For phylogenetic analysis, we amplified the partial S1 segment encoding the p10 protein (96 aa) by using a consensus PCR (Figure 2; Appendix Table 2). The Bangladesh PRVs clustered at 99.3%-100.0% average nucleotide identity (ANI). Those PRVs showed ≈96% ANI with the Indonesia/2010 detected from a large flying fox (Pteropus vampyrus) in Indonesia, ≈85% ANI with the Nachunsulwe-57 detected from an Egyptian fruit bat (Rousettus aegyptiacus) in Zambia, and ≈77% ANI with the Kasama strain detected from an Angolan soft-furred fruit bat (Lissonycteris angolensis) in Uganda (10,11). The Bangladesh PRVs also had >77.0% ANI with Xi River virus from a fulvous fruit bat (R. leschenaultii) from China, Garut-69 virus from a large flying fox from Indonesia, and the 1968 prototypic NBV from a grey-headed flying fox (P. policephalus) in Australia.

To test whether molecular detection (VCS, quantitative PCR, and partial S1 amplicon sequencing) corresponded to infectious virus presence, we inoculated throat swab samples into MDCK cells and examined for cytopathic effects. After 2 MDCK passages, we passaged PRVs once in Vero cells. We successfully cultured virus from 3 swab samples (case-patients BDB047, BDB051, and BDB113) and sequenced on the MiSeq (Illumina) platform. We mapped reads to PRV genomes by using Geneious Prime (https://www.geneious.com) software.

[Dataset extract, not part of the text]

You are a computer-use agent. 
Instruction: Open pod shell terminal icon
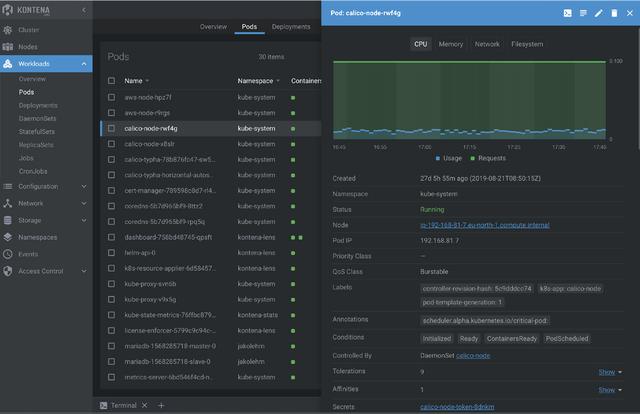(x=568, y=13)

Complete coding sequences of all 10 Bangladesh PRV segments (GenBank accession nos. PP803379-408) showed 91.1%-100% ANI among themselves (Appendix Table 3). S1 segments showed 96.7%-99.9% ANI with each other and clustered with Indonesia/2010 strain, NBV-Australia, NBV-Nachunsulwe-57, and Kasama virus (Figure 3, panel A). Phylogeny of S2 and S3 segments were partially consistent with S1 segments (Figure 3, panels B, C). S4 segments clustered with Kampar and Melaka NBV strains (Figure 3, panel D), previously linked to mild respiratory illness in humans and reported human-to-human transmission (7,12).

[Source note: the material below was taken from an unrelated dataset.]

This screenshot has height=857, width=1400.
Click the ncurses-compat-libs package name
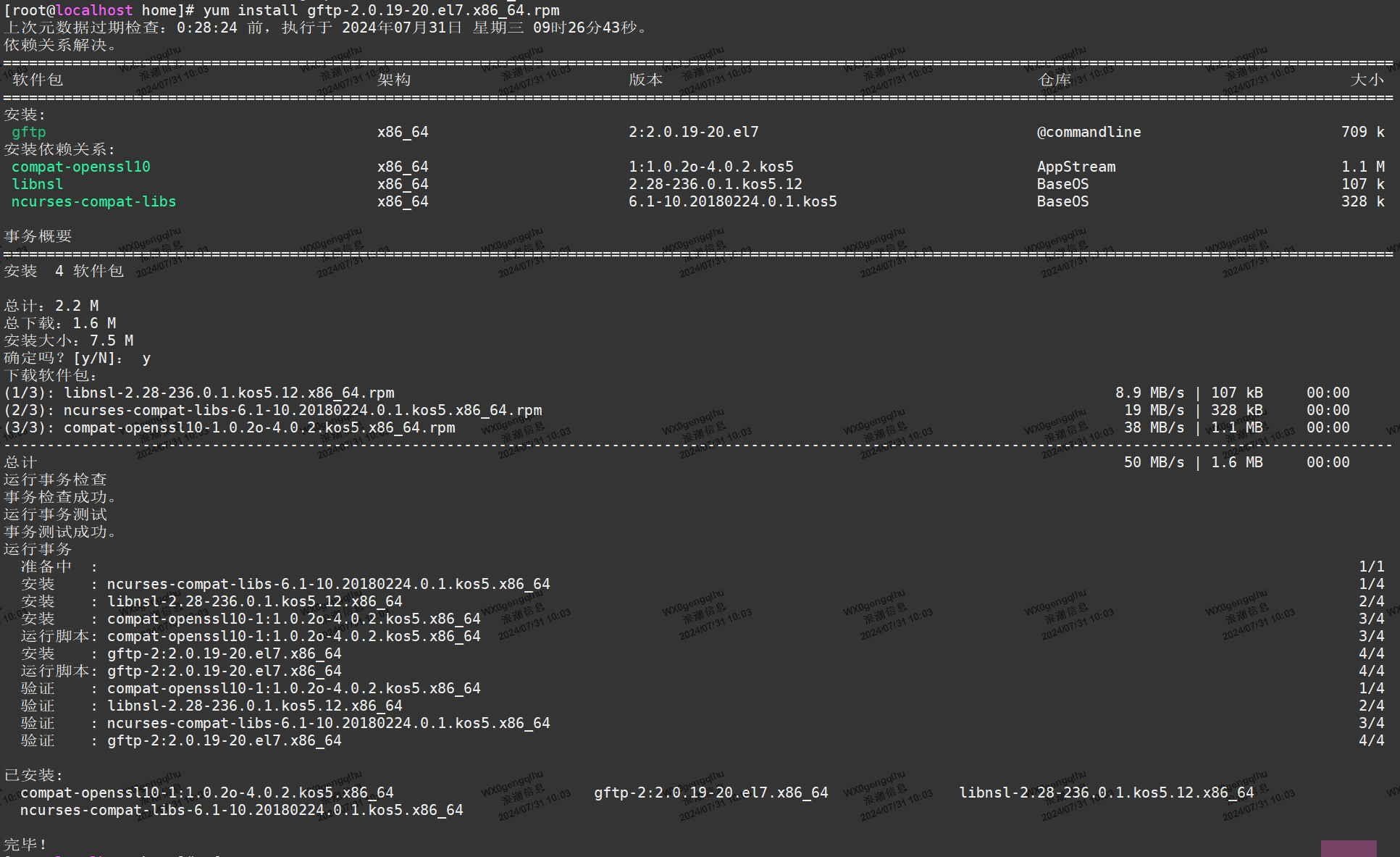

L1, L2, L3, M1, M2, and M3 segments clustered with different PRVs isolated from fruit bats and occasionally from humans in Indonesia and Malaysia (Appendix Figure). That finding suggests unique evolution of each segment from reassortment events among strains circulating in Southeast Asia and long flight ranges of fruit bats. Reassortment is common for segmented RNA virus evolution and enhances risk for zoonotic potential (13). All Banglesh PRV segments showed >76% ANI with NBV-Australia, exceeding the Internationl Committee for Taxonomy of Viruses 2022 species demarcation criteria of <75% ANI (14). Thus, the detected PRVs belong to NBV species but are distinct from other mammalian and avian reoviruses.